Listed entries:

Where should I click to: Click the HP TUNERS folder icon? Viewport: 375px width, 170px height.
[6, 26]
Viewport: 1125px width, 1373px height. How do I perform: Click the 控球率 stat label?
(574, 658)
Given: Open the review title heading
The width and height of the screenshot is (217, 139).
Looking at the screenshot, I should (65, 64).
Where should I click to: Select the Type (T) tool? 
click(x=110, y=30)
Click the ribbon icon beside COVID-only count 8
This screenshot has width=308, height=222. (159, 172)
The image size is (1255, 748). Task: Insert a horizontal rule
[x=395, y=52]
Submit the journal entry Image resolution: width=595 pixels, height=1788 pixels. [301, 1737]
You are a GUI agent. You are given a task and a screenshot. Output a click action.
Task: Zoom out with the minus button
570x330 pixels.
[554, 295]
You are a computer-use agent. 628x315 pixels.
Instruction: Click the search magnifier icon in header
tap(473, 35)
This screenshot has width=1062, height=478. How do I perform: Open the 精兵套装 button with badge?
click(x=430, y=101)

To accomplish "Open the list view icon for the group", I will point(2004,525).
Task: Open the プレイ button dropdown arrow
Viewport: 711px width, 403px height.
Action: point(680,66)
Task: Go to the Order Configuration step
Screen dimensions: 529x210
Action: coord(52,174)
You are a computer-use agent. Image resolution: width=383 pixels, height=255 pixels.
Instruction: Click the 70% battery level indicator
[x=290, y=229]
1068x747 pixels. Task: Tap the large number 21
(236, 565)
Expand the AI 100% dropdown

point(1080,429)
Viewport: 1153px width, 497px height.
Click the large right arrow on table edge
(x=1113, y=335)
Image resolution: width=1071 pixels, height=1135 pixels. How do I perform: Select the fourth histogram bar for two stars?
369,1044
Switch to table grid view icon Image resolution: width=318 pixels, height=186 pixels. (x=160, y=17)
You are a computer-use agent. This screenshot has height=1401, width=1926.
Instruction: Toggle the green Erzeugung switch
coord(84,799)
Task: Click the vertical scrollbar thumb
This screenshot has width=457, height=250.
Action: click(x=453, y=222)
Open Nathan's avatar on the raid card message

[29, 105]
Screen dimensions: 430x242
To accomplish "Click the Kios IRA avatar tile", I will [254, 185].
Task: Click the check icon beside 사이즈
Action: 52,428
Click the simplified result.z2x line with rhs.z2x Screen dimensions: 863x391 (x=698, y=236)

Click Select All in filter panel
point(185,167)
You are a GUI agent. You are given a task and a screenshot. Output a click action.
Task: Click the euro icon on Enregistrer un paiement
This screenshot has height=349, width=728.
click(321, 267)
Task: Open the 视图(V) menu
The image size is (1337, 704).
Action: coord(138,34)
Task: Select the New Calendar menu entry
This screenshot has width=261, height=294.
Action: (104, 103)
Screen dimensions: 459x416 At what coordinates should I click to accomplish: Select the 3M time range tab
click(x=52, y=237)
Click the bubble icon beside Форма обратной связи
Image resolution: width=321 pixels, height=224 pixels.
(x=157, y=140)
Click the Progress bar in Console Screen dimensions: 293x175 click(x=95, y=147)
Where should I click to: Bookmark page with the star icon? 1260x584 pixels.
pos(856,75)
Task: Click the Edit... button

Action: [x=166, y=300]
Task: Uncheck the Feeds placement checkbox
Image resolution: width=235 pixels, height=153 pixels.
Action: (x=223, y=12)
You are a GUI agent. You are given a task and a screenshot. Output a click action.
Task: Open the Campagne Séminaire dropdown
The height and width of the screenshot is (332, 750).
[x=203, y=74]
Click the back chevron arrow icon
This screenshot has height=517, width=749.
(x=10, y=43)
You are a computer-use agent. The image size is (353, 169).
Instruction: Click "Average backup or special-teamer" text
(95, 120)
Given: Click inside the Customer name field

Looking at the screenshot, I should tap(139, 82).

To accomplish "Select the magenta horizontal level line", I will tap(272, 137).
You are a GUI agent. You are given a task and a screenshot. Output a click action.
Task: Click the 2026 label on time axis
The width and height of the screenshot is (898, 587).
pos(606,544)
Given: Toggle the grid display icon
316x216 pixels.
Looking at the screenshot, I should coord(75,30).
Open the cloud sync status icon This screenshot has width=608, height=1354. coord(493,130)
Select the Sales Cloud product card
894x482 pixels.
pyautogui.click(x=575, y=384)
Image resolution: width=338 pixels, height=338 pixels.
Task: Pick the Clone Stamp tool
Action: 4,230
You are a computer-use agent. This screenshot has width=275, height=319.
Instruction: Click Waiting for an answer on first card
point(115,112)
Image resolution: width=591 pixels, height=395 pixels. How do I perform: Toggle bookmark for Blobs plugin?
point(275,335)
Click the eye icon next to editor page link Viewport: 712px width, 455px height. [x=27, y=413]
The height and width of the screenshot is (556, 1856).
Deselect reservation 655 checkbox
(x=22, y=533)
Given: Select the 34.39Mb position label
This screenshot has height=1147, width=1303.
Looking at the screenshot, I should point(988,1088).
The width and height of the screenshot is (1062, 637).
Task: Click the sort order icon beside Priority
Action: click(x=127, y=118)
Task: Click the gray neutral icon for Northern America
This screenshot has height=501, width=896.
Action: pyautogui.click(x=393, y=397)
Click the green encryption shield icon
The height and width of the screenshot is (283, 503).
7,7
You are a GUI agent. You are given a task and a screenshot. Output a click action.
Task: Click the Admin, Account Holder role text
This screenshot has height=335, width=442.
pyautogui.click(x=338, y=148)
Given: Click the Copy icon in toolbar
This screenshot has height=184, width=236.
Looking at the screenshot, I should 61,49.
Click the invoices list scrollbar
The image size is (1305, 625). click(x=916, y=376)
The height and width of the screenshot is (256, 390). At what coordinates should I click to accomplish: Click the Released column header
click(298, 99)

Problem details: Could you write out all of the entries precisely as they stand?

Reply to the task:
Where should I click to: Click the HP TUNERS folder icon? Viewport: 375px width, 170px height.
[6, 26]
Viewport: 1125px width, 1373px height. How do I perform: Click the 控球率 stat label?
(574, 658)
Given: Open the review title heading
The width and height of the screenshot is (217, 139).
Looking at the screenshot, I should (65, 64).
Where should I click to: Select the Type (T) tool? 
click(x=110, y=30)
Click the ribbon icon beside COVID-only count 8
This screenshot has width=308, height=222. (159, 172)
The image size is (1255, 748). Task: Insert a horizontal rule
[x=395, y=52]
Submit the journal entry Image resolution: width=595 pixels, height=1788 pixels. [301, 1737]
You are a GUI agent. You are given a task and a screenshot. Output a click action.
Task: Zoom out with the minus button
570x330 pixels.
[554, 295]
You are a computer-use agent. 628x315 pixels.
Instruction: Click the search magnifier icon in header
tap(473, 35)
This screenshot has width=1062, height=478. How do I perform: Open the 精兵套装 button with badge?
click(x=430, y=101)

To accomplish "Open the list view icon for the group", I will point(2004,525).
Task: Open the プレイ button dropdown arrow
Viewport: 711px width, 403px height.
Action: point(680,66)
Task: Go to the Order Configuration step
Screen dimensions: 529x210
Action: coord(52,174)
You are a computer-use agent. Image resolution: width=383 pixels, height=255 pixels.
Instruction: Click the 70% battery level indicator
[x=290, y=229]
1068x747 pixels. Task: Tap the large number 21
(236, 565)
Expand the AI 100% dropdown

point(1080,429)
Viewport: 1153px width, 497px height.
Click the large right arrow on table edge
(x=1113, y=335)
Image resolution: width=1071 pixels, height=1135 pixels. How do I perform: Select the fourth histogram bar for two stars?
369,1044
Switch to table grid view icon Image resolution: width=318 pixels, height=186 pixels. (x=160, y=17)
You are a computer-use agent. This screenshot has height=1401, width=1926.
Instruction: Toggle the green Erzeugung switch
coord(84,799)
Task: Click the vertical scrollbar thumb
This screenshot has width=457, height=250.
Action: click(x=453, y=222)
Open Nathan's avatar on the raid card message

[29, 105]
Screen dimensions: 430x242
To accomplish "Click the Kios IRA avatar tile", I will [254, 185].
Task: Click the check icon beside 사이즈
Action: 52,428
Click the simplified result.z2x line with rhs.z2x Screen dimensions: 863x391 (x=698, y=236)

Click Select All in filter panel
point(185,167)
You are a GUI agent. You are given a task and a screenshot. Output a click action.
Task: Click the euro icon on Enregistrer un paiement
This screenshot has height=349, width=728.
click(321, 267)
Task: Open the 视图(V) menu
The image size is (1337, 704).
Action: coord(138,34)
Task: Select the New Calendar menu entry
This screenshot has width=261, height=294.
Action: (104, 103)
Screen dimensions: 459x416 At what coordinates should I click to accomplish: Select the 3M time range tab
click(x=52, y=237)
Click the bubble icon beside Форма обратной связи
Image resolution: width=321 pixels, height=224 pixels.
(x=157, y=140)
Click the Progress bar in Console Screen dimensions: 293x175 click(x=95, y=147)
Where should I click to: Bookmark page with the star icon? 1260x584 pixels.
pos(856,75)
Task: Click the Edit... button

Action: [x=166, y=300]
Task: Uncheck the Feeds placement checkbox
Image resolution: width=235 pixels, height=153 pixels.
Action: (x=223, y=12)
You are a GUI agent. You are given a task and a screenshot. Output a click action.
Task: Open the Campagne Séminaire dropdown
The height and width of the screenshot is (332, 750).
[x=203, y=74]
Click the back chevron arrow icon
This screenshot has height=517, width=749.
(x=10, y=43)
You are a computer-use agent. The image size is (353, 169).
Instruction: Click "Average backup or special-teamer" text
(95, 120)
Given: Click inside the Customer name field

Looking at the screenshot, I should tap(139, 82).

To accomplish "Select the magenta horizontal level line", I will tap(272, 137).
You are a GUI agent. You are given a task and a screenshot. Output a click action.
Task: Click the 2026 label on time axis
The width and height of the screenshot is (898, 587).
pos(606,544)
Given: Toggle the grid display icon
316x216 pixels.
Looking at the screenshot, I should coord(75,30).
Open the cloud sync status icon This screenshot has width=608, height=1354. coord(493,130)
Select the Sales Cloud product card
894x482 pixels.
pyautogui.click(x=575, y=384)
Image resolution: width=338 pixels, height=338 pixels.
Task: Pick the Clone Stamp tool
Action: 4,230
You are a computer-use agent. This screenshot has width=275, height=319.
Instruction: Click Waiting for an answer on first card
point(115,112)
Image resolution: width=591 pixels, height=395 pixels. How do I perform: Toggle bookmark for Blobs plugin?
point(275,335)
Click the eye icon next to editor page link Viewport: 712px width, 455px height. [x=27, y=413]
The height and width of the screenshot is (556, 1856).
Deselect reservation 655 checkbox
(x=22, y=533)
Given: Select the 34.39Mb position label
This screenshot has height=1147, width=1303.
Looking at the screenshot, I should point(988,1088).
The width and height of the screenshot is (1062, 637).
Task: Click the sort order icon beside Priority
Action: click(x=127, y=118)
Task: Click the gray neutral icon for Northern America
This screenshot has height=501, width=896.
Action: pyautogui.click(x=393, y=397)
Click the green encryption shield icon
The height and width of the screenshot is (283, 503).
7,7
You are a GUI agent. You are given a task and a screenshot. Output a click action.
Task: Click the Admin, Account Holder role text
This screenshot has height=335, width=442.
pyautogui.click(x=338, y=148)
Given: Click the Copy icon in toolbar
This screenshot has height=184, width=236.
Looking at the screenshot, I should 61,49.
Click the invoices list scrollbar
The image size is (1305, 625). click(x=916, y=376)
The height and width of the screenshot is (256, 390). At what coordinates should I click to accomplish: Click the Released column header
click(298, 99)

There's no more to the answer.